On Monday morning, I gathered with other members of the Debt Collective in Washington DC to endorse the College for All Act of 2019. Sponsored by Reps. Ilhan Omar, Pramila Jayapal, and Sen. Bernie Sanders, the act would cancel all student debt and make all two- and four-year public colleges and universities tuition free, subsidized by a tax on Wall Street.
It may sound extreme, but civil disobedience — or what we call economic disobedience — is what got us this far, and it’s what will get us across the finish line.
In 2015 the Debt Collective launched the first student debt strike in history. Fifteen students who had been defrauded by the predatory, for-profit Corinthian Colleges
chain publicly announced they would no longer pay their loans. Soon their numbers grew, and tens of thousands of people disputed their loans
through an app the Debt Collective created with the help of legal experts. As a result of grassroots organizing, coupled with careful strategy, we eventually won changes to federal law and, through various channels, more than a billion dollars of debt relief — more than $500 million in relief for borrower defense applicants
so far and more than $500 million won through a Harvard Law School case against ITT Tech we assisted on.

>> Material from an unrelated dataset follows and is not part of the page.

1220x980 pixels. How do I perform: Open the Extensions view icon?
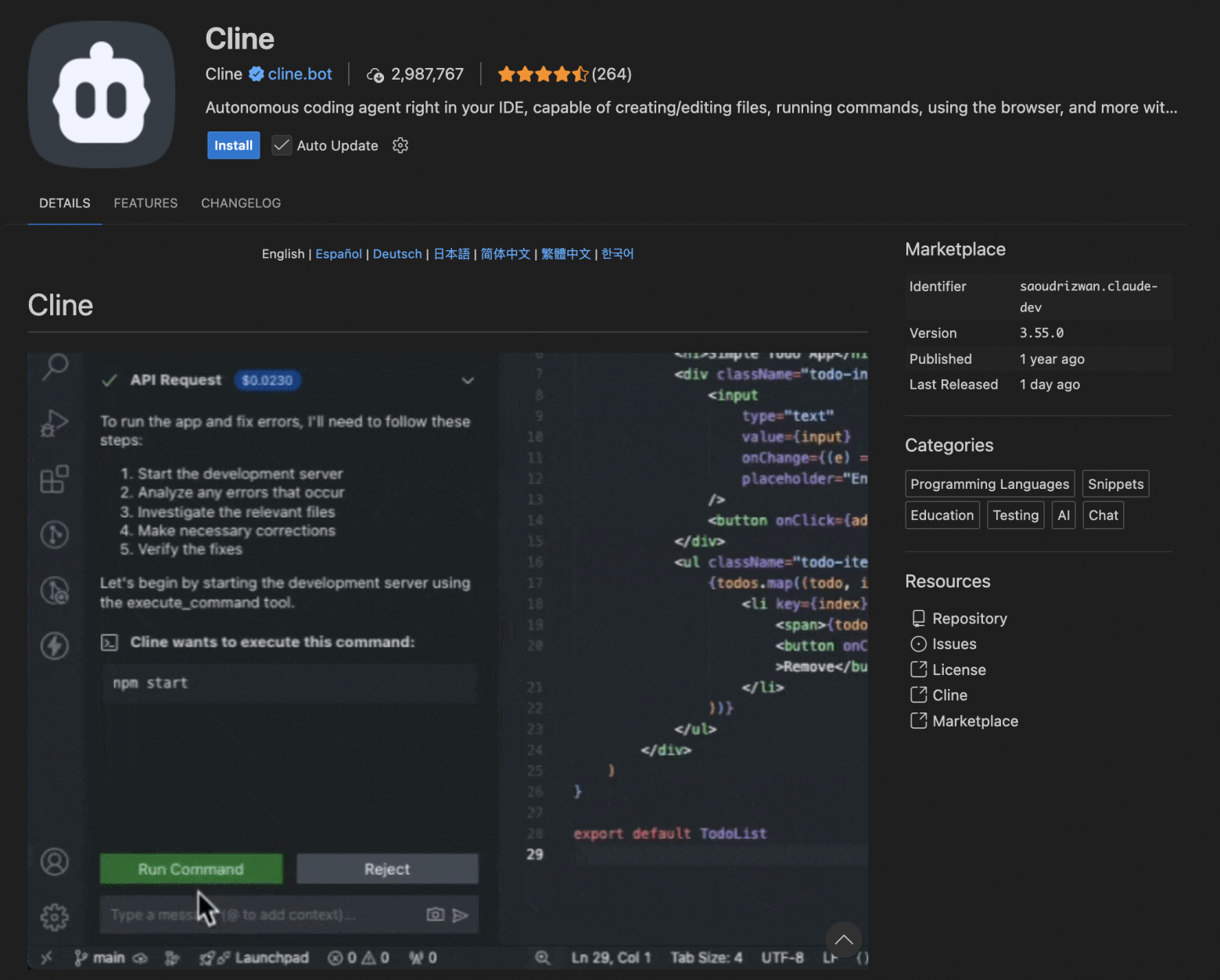[55, 479]
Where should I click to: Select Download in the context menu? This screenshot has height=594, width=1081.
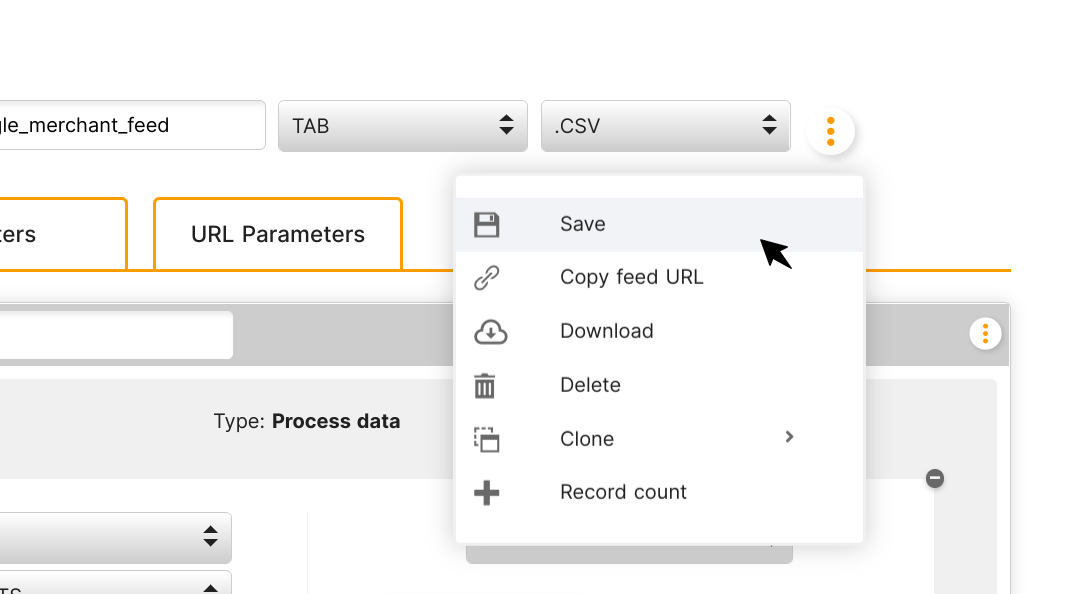coord(659,331)
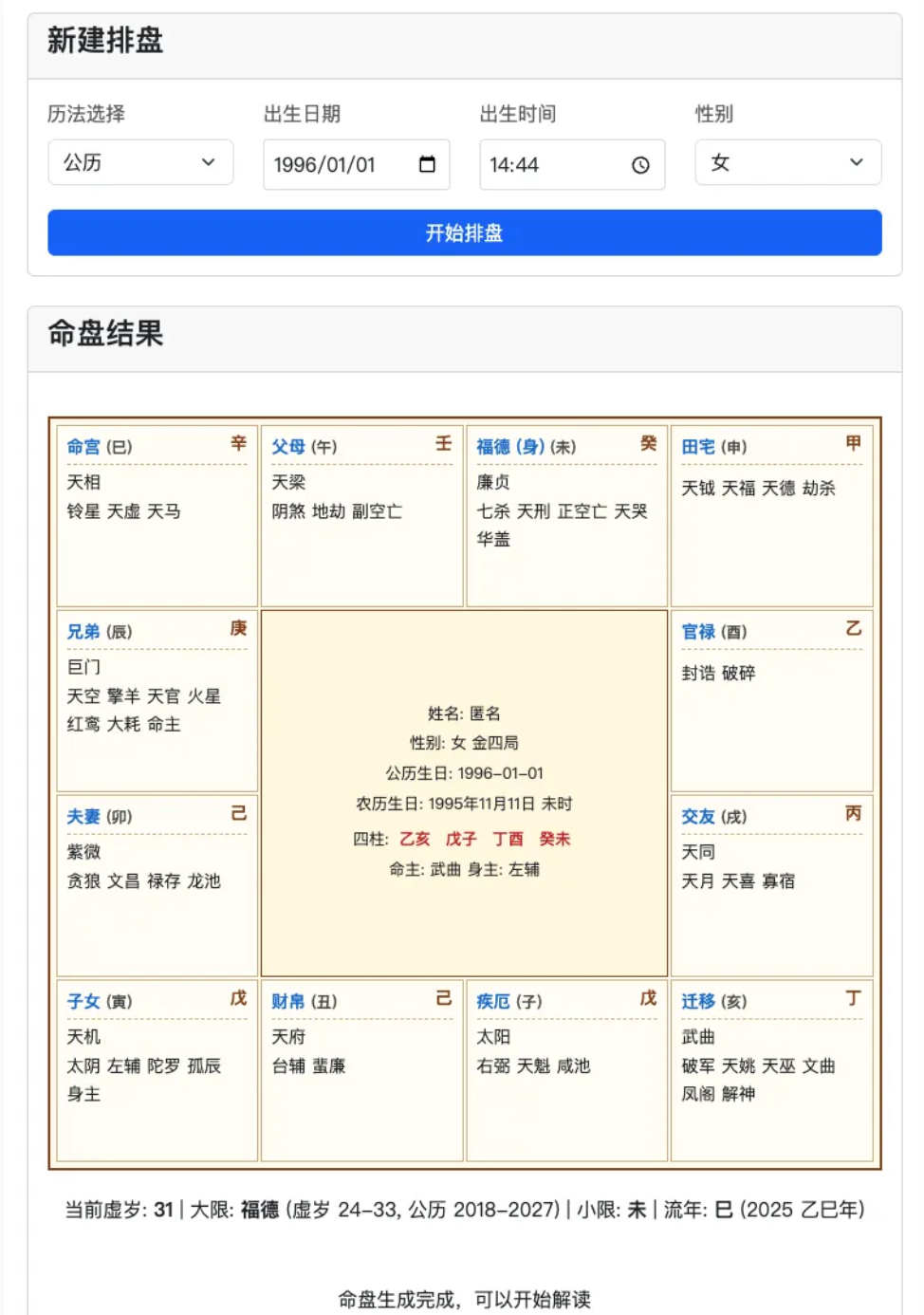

But the Corinthian debt strike was never just about the problem of predatory for-profit colleges. Instead, the Corinthian case epitomizes the problems with treating education as a commodity, an individualized product we purchase, instead of a public good that should be freely available to all.
A functioning democracy demands an educated citizenry, but the trend has been toward privatization and cutting state subsidies. A couple generations ago, college was affordable or even free.
By 2017 the average four-year college borrower graduated owing more than $28,000.
Every class winds up deeper in debt than the last, with racial minorities and women hardest hit.
People’s dreams of education have morphed into nightmares of compounding interest (don’t forget, there are no statutes of limitations on student loans, which also can’t be discharged in bankruptcy). Today, Americans owe approximately $1.5 trillion in debt. Fortunately, there’s a potential silver lining to this enormous sum. That $1.5 trillion
is also leverage. If borrowers get organized, our debts can be a source of strength. Thus the Debt Collective’s slogan: “You Are Not A Loan.”
The Corinthian debt strike demonstrated the effectiveness of this strategy. Recently, MarketWatch
reported that the Debt Collective’s strike campaign “helped open up the conversation around broader debt forgiveness” that Warren is now running on (her plan
proposes a maximum of $50,000 of relief contingent on income). “This process of trying to leverage existing provisions started to both show the flaws of the existing system, and make people more comfortable with the argument that sometimes debt has to be just wiped away,” a former adviser to Warren told the outlet.
At the press conference for the College for All Act, Debt Collective members made clear that debt isn’t always bad. Rather, we need to ask which debts are moral and which are not. “When people get sick, we owe them healthcare; if they’re homeless, they deserve shelter; if somebody wants to learn, they should be able to go to school without being weighed down by unpayable loans at usurious rates,” Gokey, my colleague, said.
These are the moral debts we are currently defaulting on and that we should pay by expanding public services.
Indeed, we will be richer if we do so, at least where canceling student debt is concerned. Research from the Levy Institute
shows that a full jubilee, an erasure of all student loans currently on the books, would be a significant boon to GDP, boosting the economy by approximately $100 billion a year for at least 10 years, yielding lower unemployment rates, increased spending, and more.
In the final accounting, we are talking about something that transcends money. Free education is essential to a truly free society, which means it’s something we can’t put a price tag on. As things stand, the cost of education is too steep for nearly everyone. If we want to change that, we have to organize, and say we won’t pay.